Caterina si sente sicura e realizzata in seno alla propria famiglia, fino a ché la madre rappresenta solo una voce lontana, al di là del filo del telefono. Diventa invece fragile, impacciata e piena di dubbi quando si ritrova al cospetto della madre, che le piomba in casa e le butta all’aria il guardaroba come quando era un’adolescente, travolgendola con i suoi commenti lapidari sull’ordine e sulla sua incapacità di organizzarsi.
“Ero giovane e insicura: non potevo fare o dire niente per fermare o mitigare mia madre. All’epoca aveva sessant’anni ed era come una scarica elettrica… una forza della natura, l’uragano Rosa si abbatteva sul nostro paese tre o quattro volte l’anno devastando me e Marco e il nostro appartamento”
Rosa è una donna molto determinata, dalle opinioni insindacabili. I suoi modi sono talmente diretti e privi di filtri da risultare imbarazzanti. È una presenza ingombrante ed invadente nella vita della figlia, bersaglio dei suoi giudizi negativi sul suo lavoro di scrittrice e sui suoi metodi educativi delle nipoti.
Questa narrazione è caratterizzata da un’interessante ricostruzione storica, che l’autrice ha compiuto con determinazione e difficoltà. Determinazione perché ha dovuto scavare in fatti storici ,rimasti volontariamente nell’oblio per anni; difficoltà in quanto le fonti erano poche e non sempre attendibili.
I seguaci di Tito vollero eliminare qualsiasi traccia della presenza degli italiani in Istria, vennero distrutti documenti e certificati, persino le loro lapidi nei cimiteri. Le uniche testimonianze erano quelle degli ex profughi che spesso desideravano dimenticare quella parte dolorosa ed umiliante della loro vita; inoltre, alcuni di essi erano troppo anziani e confusi per esser attendibili.
Il tema principale è quello della ricostruzione del passato, al fine di comprendere il presente e il rapporto madre-figlia, caratterizzato da scontri generazionali, culturali e cambiamenti.

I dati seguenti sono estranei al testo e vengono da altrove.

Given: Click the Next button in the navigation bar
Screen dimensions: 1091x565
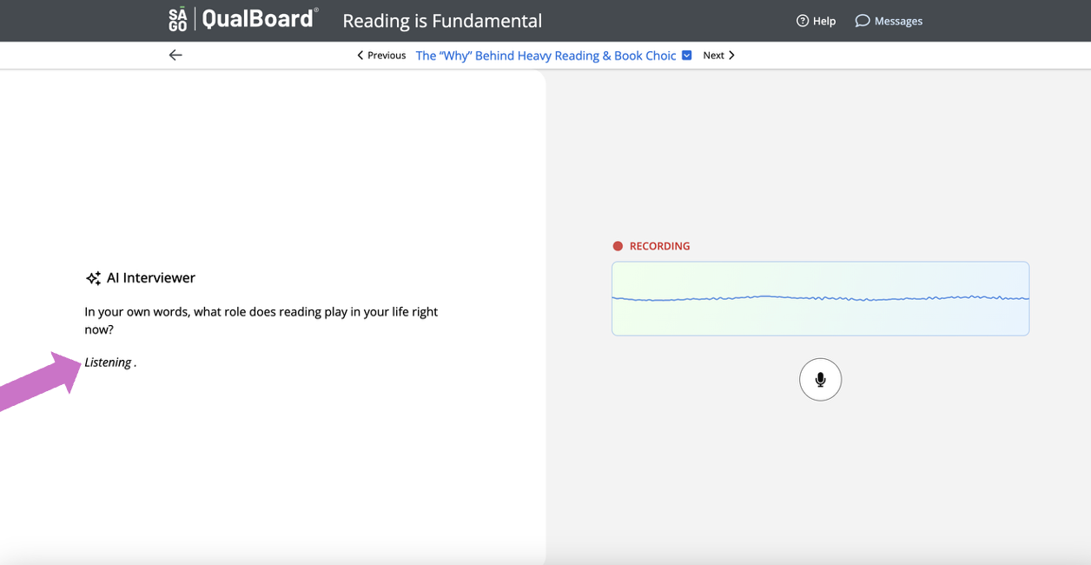Looking at the screenshot, I should click(713, 55).
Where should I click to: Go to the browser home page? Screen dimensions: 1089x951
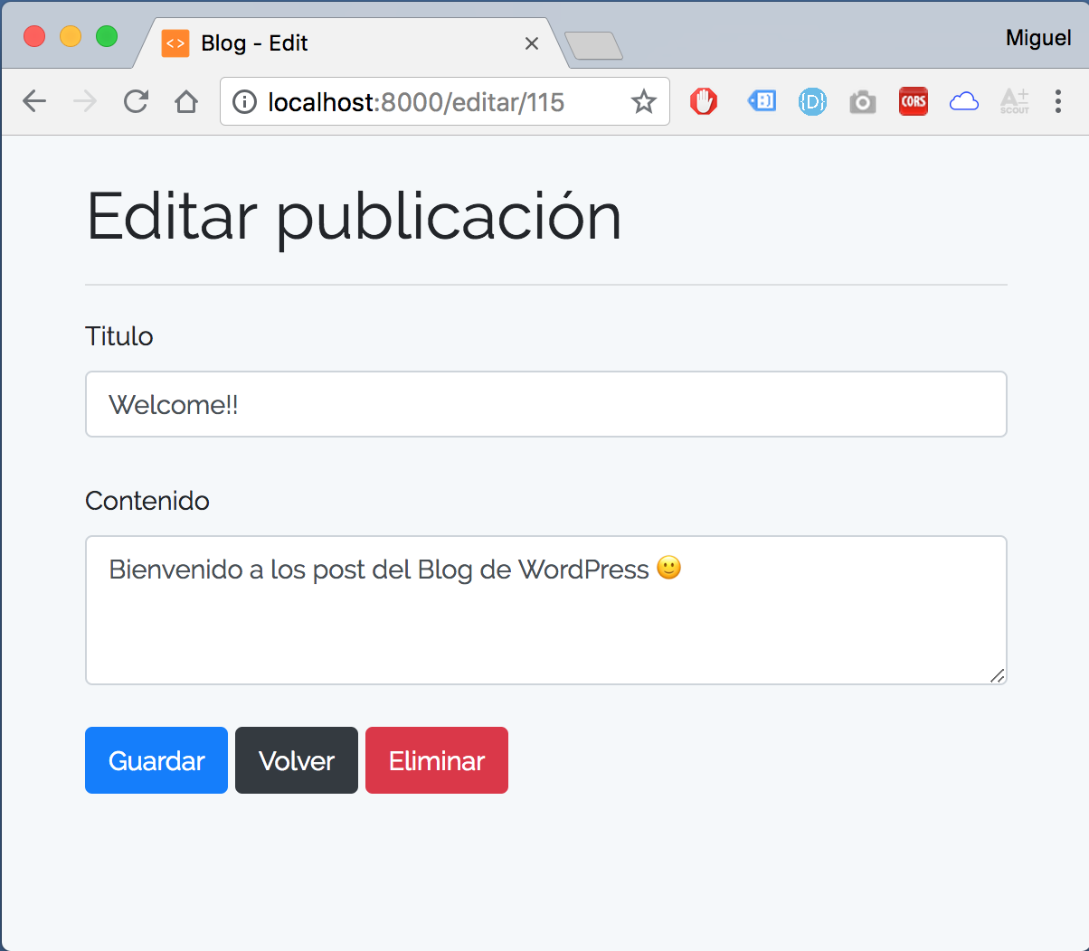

Un racconto a tratti simile ad una confessione, resa in piena onestà e priva di retorica, specialmente nella fase d’inversione dei ruoli, dove la figlia evidenzia una situazione di burnout, ammettendo anche i propri sentimenti negativi.
“Avevo accettato che i nostri ruoli si fossero invertiti, che ora ero il genitore che doveva proteggere e prendersi cura della madre. Ma il mio clima emotivo non era esattamente sereno, stabile e maturo. Ero sottoposta alle grida dell’adolescenza e al torpore della vecchiaia e spesso ero sopraffatta da irritazione, noia, nausea, affetto, senso di colpa e pietà.”
Leggendo questo libro si ha l’impressione di trovarsi in una soffitta di una vecchia casa di famiglia. Di aprire una di quelle antiche scatole di latta, usate come portaoggetti, trovare vecchie foto sbiadite e cercare in esse dei volti conosciuti, immaginando la vita prima di noi. Sentire un vago profumo di lavanda, fiore che le nonne conservavano in sacchettini di iuta per profumare i cassetti. Percepire l’odore pungente della naftalina, ingenua difesa antitarme di tanti anni fa. Trovare una pagella scolastica e sorridere nel provare ad immaginare bambino, qualcuno che abbiamo sempre conosciuto, con i capelli bianchi.
Tutto questo genera curiosità; la curiosità provoca domande e le domande reclamano risposte. “Riscoprendo mia madre“ è stata una lettura interessante, che mi ha fatto conoscere fatti storici, mai veramente approfonditi. Il personaggio di Rosa mi ha suscitato indignazione all’inizio, tenerezza e sconcerto dopo la ricostruzione della sua vita di sopravvissuta all’esodo dall’Istria. Ho ammirato la tenacia di Caterina nel voler conoscere la storia della madre, riportando alla luce eventi dolorosi e dando voce alle tante persone che furono messe a tacere per sempre.
E voi, vi siete mai imbattute in vecchie cose sepolte in uno scatolone in soffitta, appartenute magari a qualche vostro antenato? Vi è mai venuta la curiosità di conoscerne il vissuto e fare qualche ricerca?